• [What this task involves] Take every record and write it out again exactly, with no images included.

• [Recorded data]
*****

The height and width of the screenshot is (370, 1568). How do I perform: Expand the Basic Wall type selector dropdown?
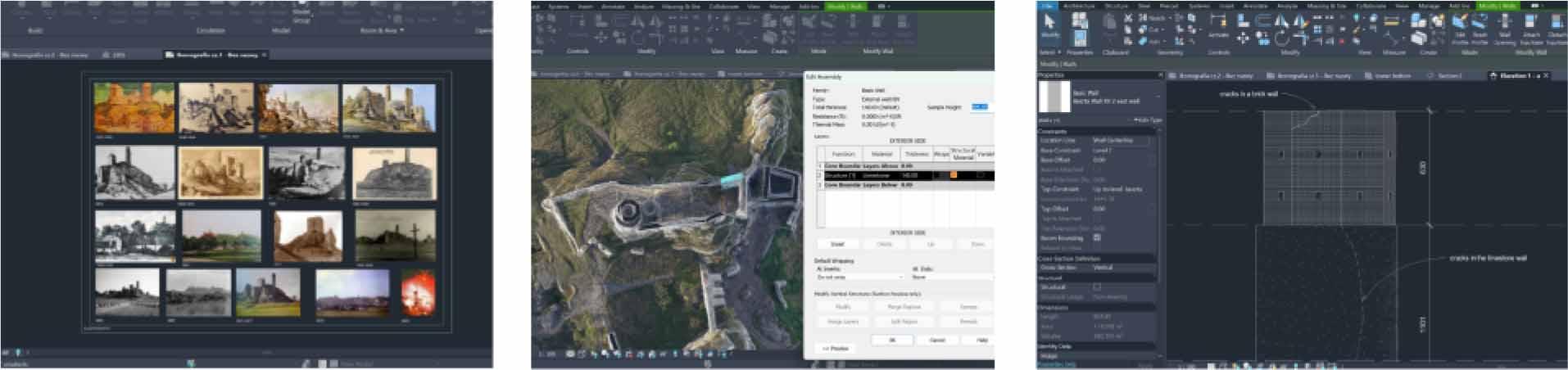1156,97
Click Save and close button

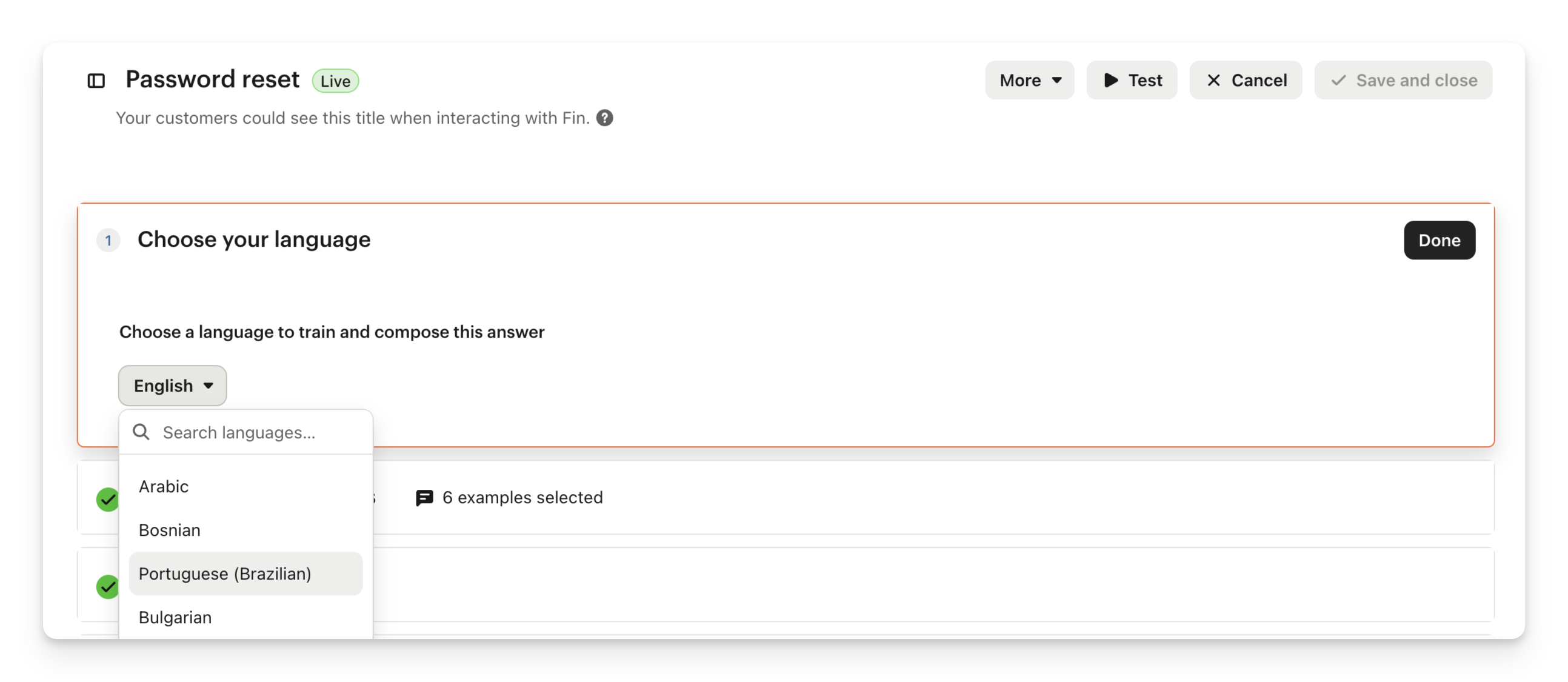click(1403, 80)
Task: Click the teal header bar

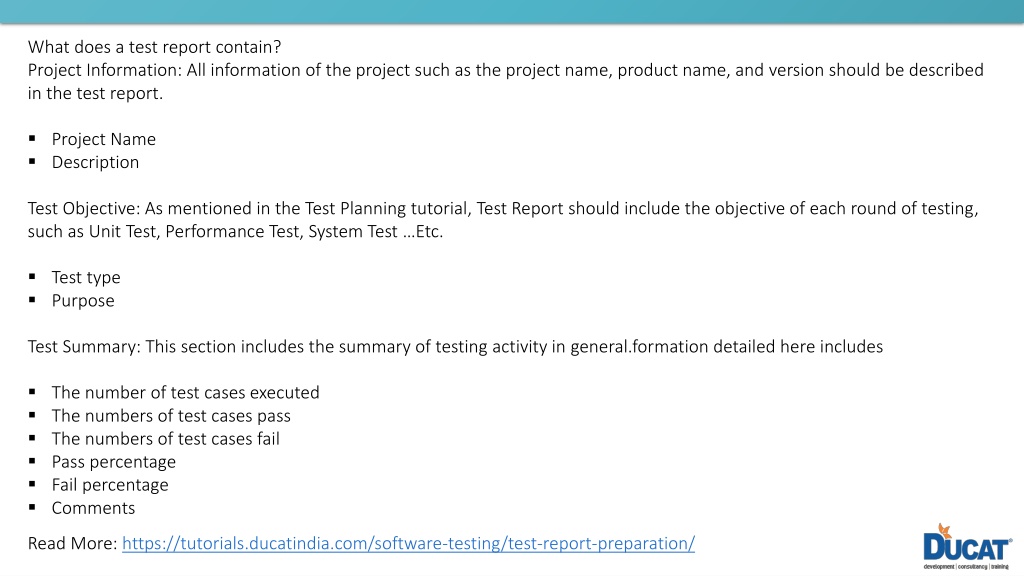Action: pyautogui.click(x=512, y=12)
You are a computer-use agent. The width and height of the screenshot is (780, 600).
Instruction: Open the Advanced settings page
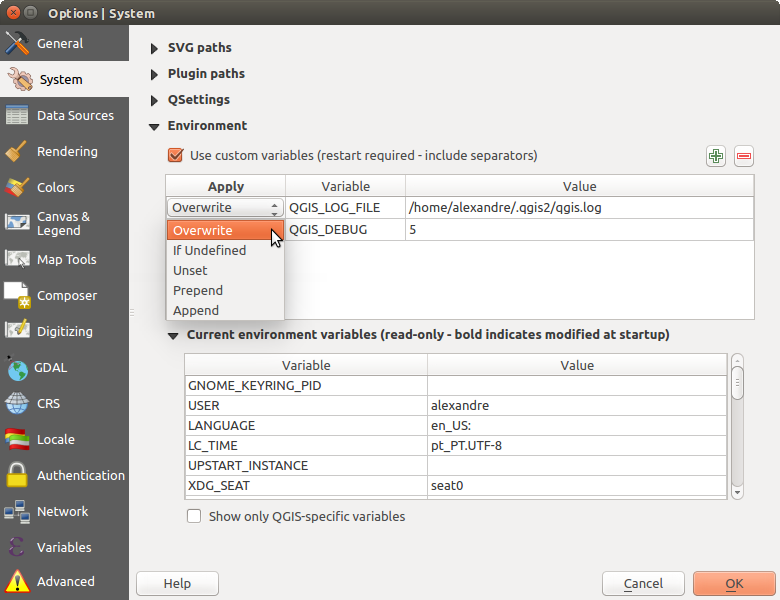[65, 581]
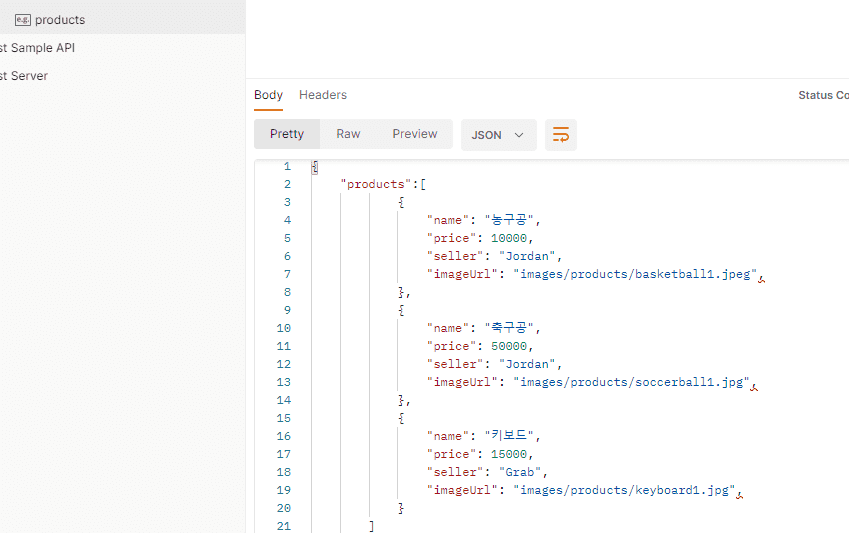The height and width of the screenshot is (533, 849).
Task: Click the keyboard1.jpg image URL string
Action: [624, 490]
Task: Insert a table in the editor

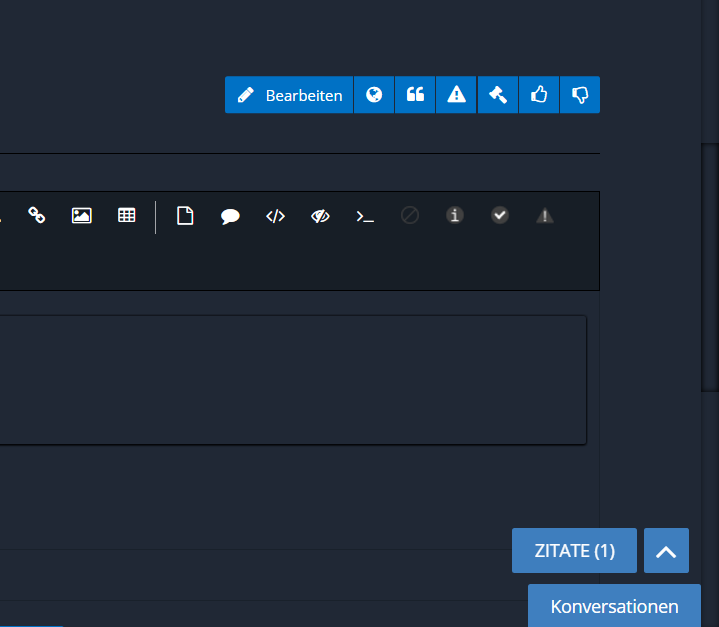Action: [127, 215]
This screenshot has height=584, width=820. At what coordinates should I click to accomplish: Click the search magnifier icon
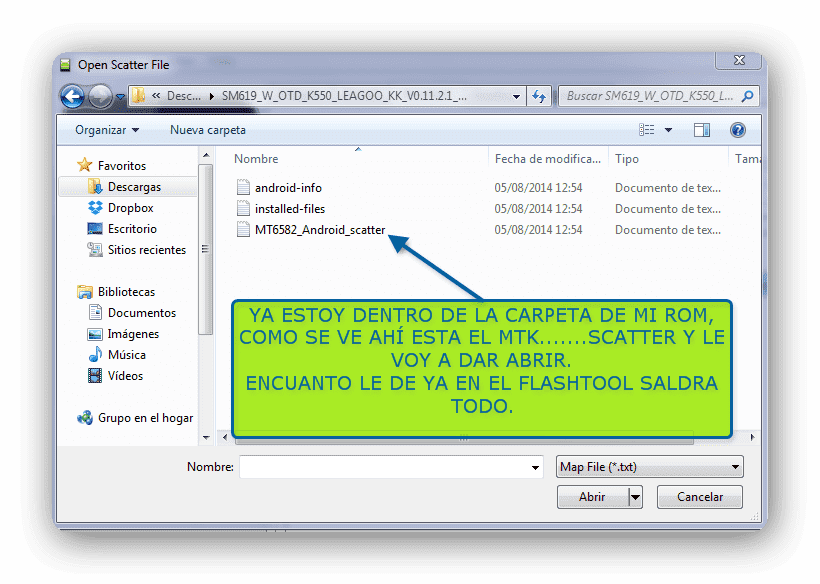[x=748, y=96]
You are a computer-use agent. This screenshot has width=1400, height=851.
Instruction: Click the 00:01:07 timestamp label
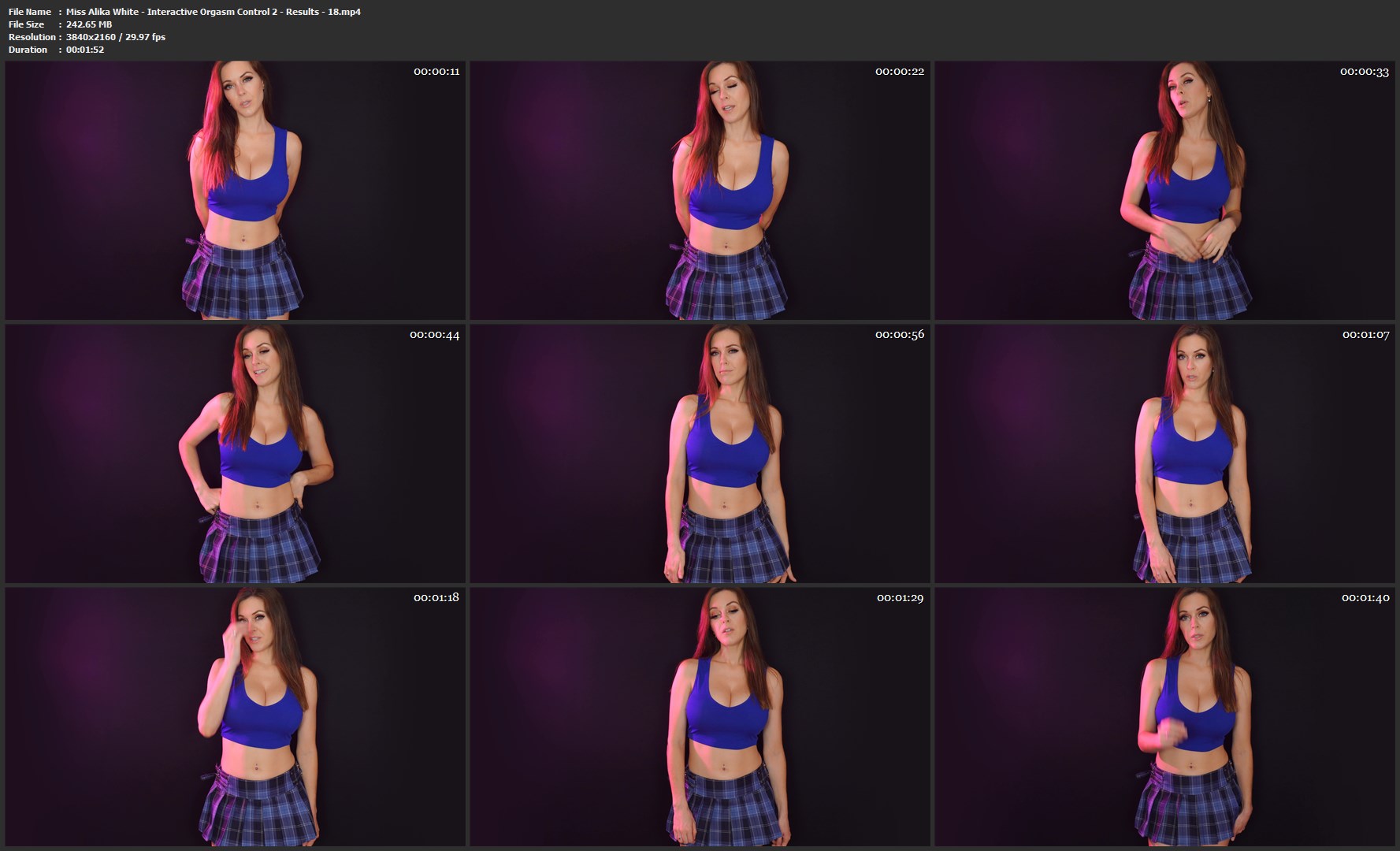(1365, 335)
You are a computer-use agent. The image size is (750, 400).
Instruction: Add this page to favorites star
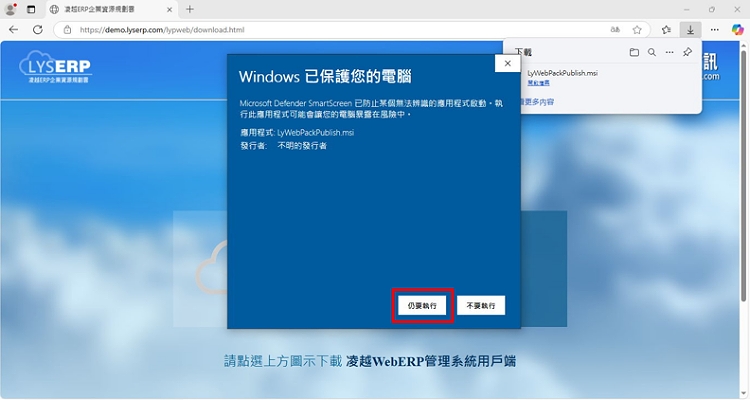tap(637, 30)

*****

• [Task solution]
The height and width of the screenshot is (370, 1568). How do I perform: Expand the Basic Wall type selector dropdown?
1156,97
Click Save and close button

click(1403, 80)
Task: Click the teal header bar

Action: pyautogui.click(x=512, y=12)
You are a computer-use agent. The width and height of the screenshot is (780, 600).
Instruction: Open the Advanced settings page
[65, 581]
The height and width of the screenshot is (533, 849).
Task: Click the keyboard1.jpg image URL string
Action: [624, 490]
Task: Insert a table in the editor

Action: [127, 215]
This screenshot has height=584, width=820. At what coordinates should I click to accomplish: Click the search magnifier icon
[x=748, y=96]
You are a computer-use agent. This screenshot has width=1400, height=851.
Instruction: Click the 00:01:07 timestamp label
(1365, 335)
You are a computer-use agent. The image size is (750, 400).
Instruction: Add this page to favorites star
tap(637, 30)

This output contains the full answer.